Fed’s QE Unwind Reaches $535 Billion, Balance Sheet Drops to $3.94 Trillion, Old Autopilot Still Eng

Discussion in 'Economics' started by Banjo, Apr 5, 2019.

  1. Banjo

    Banjo

  2. mbondy

    mbondy

    Yeah, not for much longer though. The great taper is about to be tapered itself, starting in May I think. On the horizon is more easy money.
     
  3. Used to be lowering rates and money pumping were used to bring the economy/markets out of a funk. Now... same strategies to inflate the gas bag even further.
     
    RedDuke likes this.
  4. RedDuke

    RedDuke

    That is why next downturn will be like nothing anyone alive today have seen.
     
    Chuck Krug and comagnum like this.
  5. Specterx

    Specterx

    Seems a bit dramatic. 2000 was the top of a massive stock market bubble but the downturn as such was barely noticeable, outside of tech (and airlines after 9/11). 2008 was scary for a few months, but that was a huge global property bubble collapse leading to an international banking crisis.

    What hidden bombs are going to go off to make the next downturn so severe? There may be a moderate bubble in corporate debt, and a large one in flawed capital-destroying business models (much of it in the VC space, the Teslas, WeWorks and Lyfts), but those don't seem likely to be meaningfully worse than the first tech crash.
     
  6. FriskyCat

    FriskyCat

    They figure its cheaper to "circumvent" the funk, as opposed to coming up with even more unconventional policy measures. In hindsight, I view those three weeks of December 2018 as a sort of drawn out "flash crash" that has clearly been forgotten about just a few months later. Powell talked the markets down into it and then flipped the script as soon as 2019 started.

    People can spin it anyway they like, but the complete 180 in two weeks is exactly what occurred.
     
  7. RedDuke

    RedDuke

    I think catalyst will be China. Their cross debt guarantees are at insane levels.
     
  8. Nighthawk

    Nighthawk

    This might be a reasonable catalyst, but China has one tool most other democracies don´t have: print literally UNLIMITED amount of monies. Contrary to central banks in the West, one phone call from Xi makes the central bank one push at the "money printing button" overnight.

    Problem solved.

    That´s what "hedge fund managers" like Kyle Bass do not understand: you try to fight a centralist Communist regime and think they will act according to monetary policy and currency policy 101? No, they won´t.

    Recall the attack on the offshore Yuan a while ago? What did the PBoC do? Increase overnight rates until major players were bleeding and yelling and scrambling. Must still hurt their balls....
     
  9. Nighthawk

    Nighthawk

    I saw it coming and bought all the way down - in intervals of 50 ES points - S&P 500 calls. Sweet trades! I was hoping for Powell´s 180 turn - which observing the international situation - was in my eyes "logic". But when I saw that Trump complained publicly and then to Mnuchin, the case was crystal clear. I bought some more S&P 500 calls.

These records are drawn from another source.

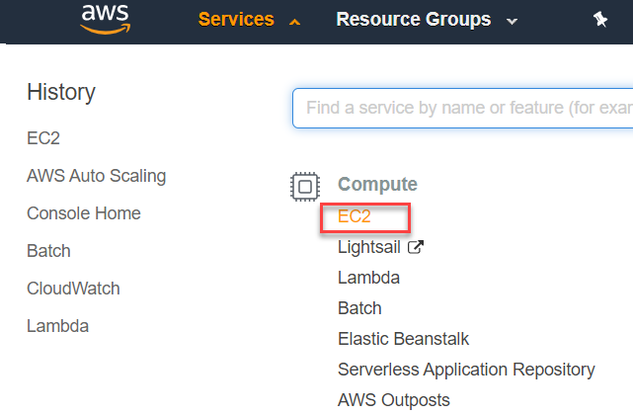The width and height of the screenshot is (633, 415).
Task: Open EC2 from History list
Action: 43,138
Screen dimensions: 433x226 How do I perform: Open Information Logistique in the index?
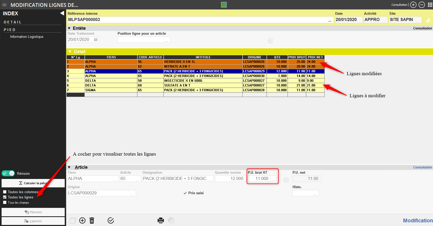pyautogui.click(x=27, y=37)
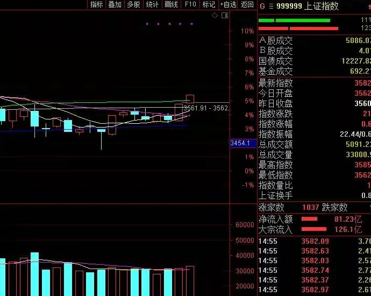Open F10 company information
371x296 pixels.
coord(190,4)
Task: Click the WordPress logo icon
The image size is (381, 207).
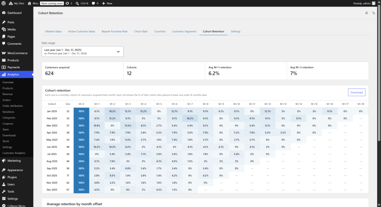Action: click(x=3, y=4)
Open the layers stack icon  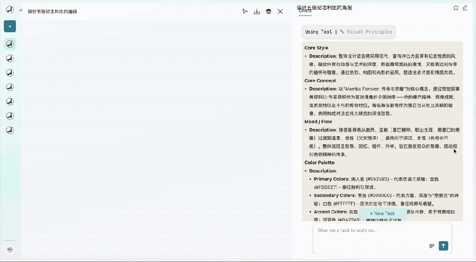coord(268,11)
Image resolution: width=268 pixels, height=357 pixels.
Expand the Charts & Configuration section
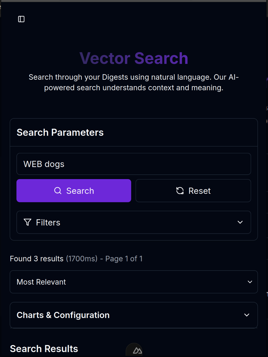[134, 315]
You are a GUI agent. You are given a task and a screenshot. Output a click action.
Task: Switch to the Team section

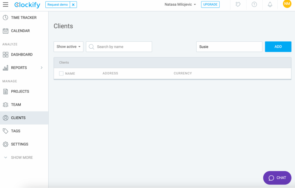6,104
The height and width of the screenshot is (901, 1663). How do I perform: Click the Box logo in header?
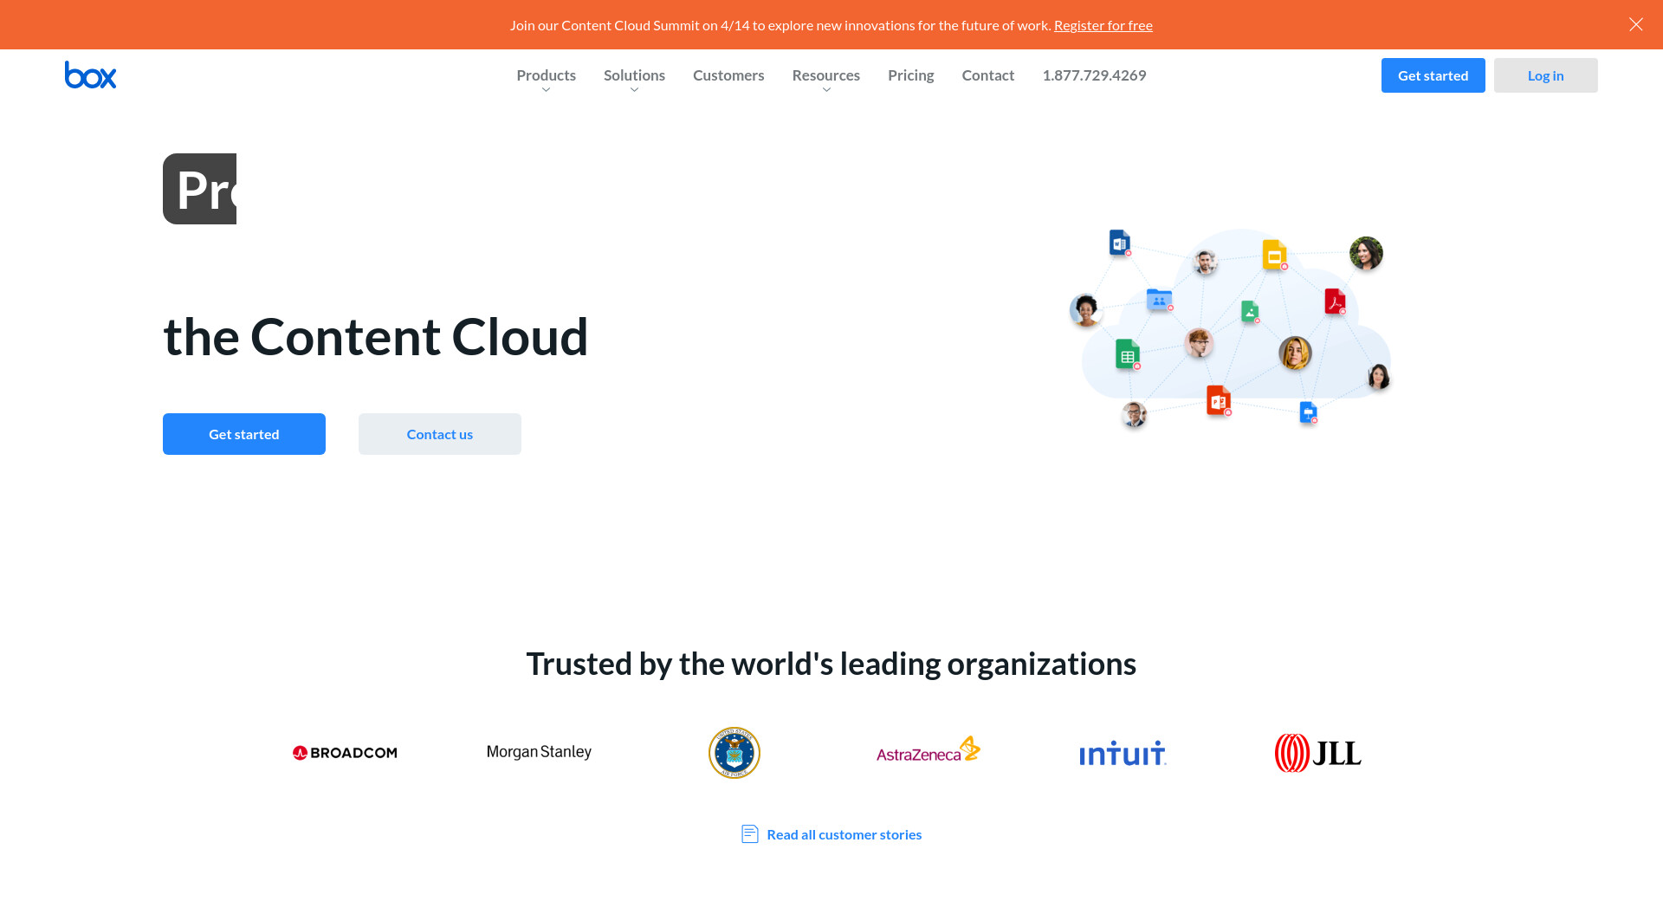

    Nice risk/reward by the way.

    Two things will happen next:

    1) Gap close above 2926.
    2) Gap close under 2845.50.

    Giving the BREXIT situation, I am more inclined that the gap below will be filled first....
     
  10. kj5159

    kj5159

    So the problem is the Fed's balance sheet isn't shrinking fast enough, so what they're going to do is sell MBS in the open market to raise cash so that they can buy more Treasuries that are at shorter maturities than what they currently have, so that the shorter dated newly purchased Treasuries will run off at a more even pace than the longer dated ones? I know they're stupid and everything is run by committees of committees but there's no way they're that stupid.

    The thing is that given the new post-crisis capital requirements (which require huge holdings of Treasuries on the part of banks, while also hugely limiting their leverage) the Fed's balance sheet will have to be substantially larger than before because there is a limited amount of capacity for the market to absorb the new Treasuries being issued, especially with a huge deficit like we currently have. They're worried about being able to continue to manipulate the rates markets, that's why they'd be concerned about not having enough shorter-dated Treasuries on hand. They just want to get out of MBS entirely and go back to their normal state of playing in the Treasuries market, that's all it is.